Senate passes measures to assist students with IEPs


STATE HOUSE – The Senate has approved two bills sponsored by Sen. Melissa A. Murray to help the families of students with individualized learning plans (IEPs).

The legislation, which now goes to the House, will help families of special education students navigate challenges in getting their student’s educational needs met at school, and ensure their families are aware of tax-free investment accounts available to help fund support services for their student in adulthood

The first bill (2024-S 2844), which the Senate approved Thursday, creates an ombud office for special education, independent of the Department of Elementary and Secondary Education, to ensure school districts throughout the state meet the standards required to comply with individualized education programs for students with disabilities.

The office, modeled after the Office of the Child Advocate, would provide parents and teachers a place to bring up their concerns when they believe their child is not being provided the special education services to which they are entitled. It would also collect data about possible violations and would have investigative powers for both districts and state Department of Education. 

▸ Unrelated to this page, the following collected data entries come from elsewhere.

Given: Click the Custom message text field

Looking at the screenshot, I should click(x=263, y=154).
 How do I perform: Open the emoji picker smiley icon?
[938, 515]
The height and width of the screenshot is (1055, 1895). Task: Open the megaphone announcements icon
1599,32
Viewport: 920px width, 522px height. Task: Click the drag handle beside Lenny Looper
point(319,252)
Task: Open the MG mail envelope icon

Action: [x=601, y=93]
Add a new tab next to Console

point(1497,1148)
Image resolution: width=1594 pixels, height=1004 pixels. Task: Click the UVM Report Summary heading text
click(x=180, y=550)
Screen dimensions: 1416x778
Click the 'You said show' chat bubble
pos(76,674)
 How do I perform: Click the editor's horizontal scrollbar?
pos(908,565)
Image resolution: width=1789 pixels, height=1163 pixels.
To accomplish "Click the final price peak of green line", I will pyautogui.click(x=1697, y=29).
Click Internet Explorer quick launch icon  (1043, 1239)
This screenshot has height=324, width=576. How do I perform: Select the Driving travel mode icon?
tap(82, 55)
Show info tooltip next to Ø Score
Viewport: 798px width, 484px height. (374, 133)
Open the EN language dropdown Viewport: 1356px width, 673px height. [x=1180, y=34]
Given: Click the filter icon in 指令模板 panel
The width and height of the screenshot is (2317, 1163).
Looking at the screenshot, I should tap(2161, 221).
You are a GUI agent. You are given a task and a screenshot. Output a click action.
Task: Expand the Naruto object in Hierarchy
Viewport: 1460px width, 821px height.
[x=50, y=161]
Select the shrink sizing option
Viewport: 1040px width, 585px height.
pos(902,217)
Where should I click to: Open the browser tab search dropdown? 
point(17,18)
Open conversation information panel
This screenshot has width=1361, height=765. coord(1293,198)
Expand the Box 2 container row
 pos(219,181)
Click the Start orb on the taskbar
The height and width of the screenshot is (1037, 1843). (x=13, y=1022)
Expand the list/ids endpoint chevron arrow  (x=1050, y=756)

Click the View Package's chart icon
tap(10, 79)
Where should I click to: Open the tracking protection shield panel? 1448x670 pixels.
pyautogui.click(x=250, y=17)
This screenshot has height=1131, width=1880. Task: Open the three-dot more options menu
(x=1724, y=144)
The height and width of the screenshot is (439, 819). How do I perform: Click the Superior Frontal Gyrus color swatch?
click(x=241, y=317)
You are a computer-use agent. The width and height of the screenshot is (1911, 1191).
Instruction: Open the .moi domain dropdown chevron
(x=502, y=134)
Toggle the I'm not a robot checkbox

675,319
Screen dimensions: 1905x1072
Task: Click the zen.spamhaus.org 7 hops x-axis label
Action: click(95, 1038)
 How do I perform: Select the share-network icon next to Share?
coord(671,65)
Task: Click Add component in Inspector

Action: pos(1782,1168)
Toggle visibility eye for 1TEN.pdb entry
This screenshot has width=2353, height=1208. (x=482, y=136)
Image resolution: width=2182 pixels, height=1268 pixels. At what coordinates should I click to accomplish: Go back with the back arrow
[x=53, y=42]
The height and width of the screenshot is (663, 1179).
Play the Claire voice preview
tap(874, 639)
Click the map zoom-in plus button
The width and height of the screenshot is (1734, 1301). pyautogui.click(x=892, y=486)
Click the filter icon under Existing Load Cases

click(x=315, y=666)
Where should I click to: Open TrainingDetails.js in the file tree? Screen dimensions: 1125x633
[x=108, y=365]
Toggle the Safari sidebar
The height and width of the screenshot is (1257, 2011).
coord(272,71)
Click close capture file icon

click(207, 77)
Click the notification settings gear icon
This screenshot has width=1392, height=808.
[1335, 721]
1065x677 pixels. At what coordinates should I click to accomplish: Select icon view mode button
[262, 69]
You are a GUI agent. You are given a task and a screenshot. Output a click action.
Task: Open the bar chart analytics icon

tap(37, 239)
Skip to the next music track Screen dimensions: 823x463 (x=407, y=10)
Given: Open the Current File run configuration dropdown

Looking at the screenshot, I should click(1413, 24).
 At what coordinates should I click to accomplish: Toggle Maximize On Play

“Every child in need of special education is unique. For families, navigating the education system can be frustrating and challenging. There are often many questions about what educational services are available and what a district is required to provide. Having a special education ombud would provide families, students and teachers a valuable, well-informed resource that can work to ensure children are getting the services to which they are entitled and which they deserve,” said Senator Murray (D-Dist. 24, Woonsocket, North Smithfield).

The other bill (2024-S 2741), which Senator Murray introduced on behalf of General Treasurer James A. Diossa, would require school districts to provide informational material about the Achieving a Better Life Experience (ABLE) account program at students’ annual IEP meeting, beginning with the 2024-2025 school year.

ABLE accounts are federally recognized investment accounts similar to 529 college savings programs for individuals with disabilities. Family members and friends can deposit money into the accounts to be invested on the individual’s behalf. When the child reaches adulthood, funds can be used to offset qualified expenses related to education, housing, transportation, employment training and support, assistive technology and personal support services, health prevention and wellness, financial management services and more. ABLE accounts do not qualify as assets for determining income eligibility for state or local assistance programs, such as Medicaid.

“Living with a disability or caring for one with a disability can be really expensive. ABLE accounts permit individuals with disabilities to accrue savings to cover disability-related expenses without sacrificing their eligibility for other public benefits,” said Senator Murray.

For more information about ABLE accounts, visit

Both bills now go to the House, which has approved a companion bill for the ABLE legislation (2024-H 7612) sponsored by Rep. Terri Cortvriend (D-Dist. 72, Portsmouth, Middletown).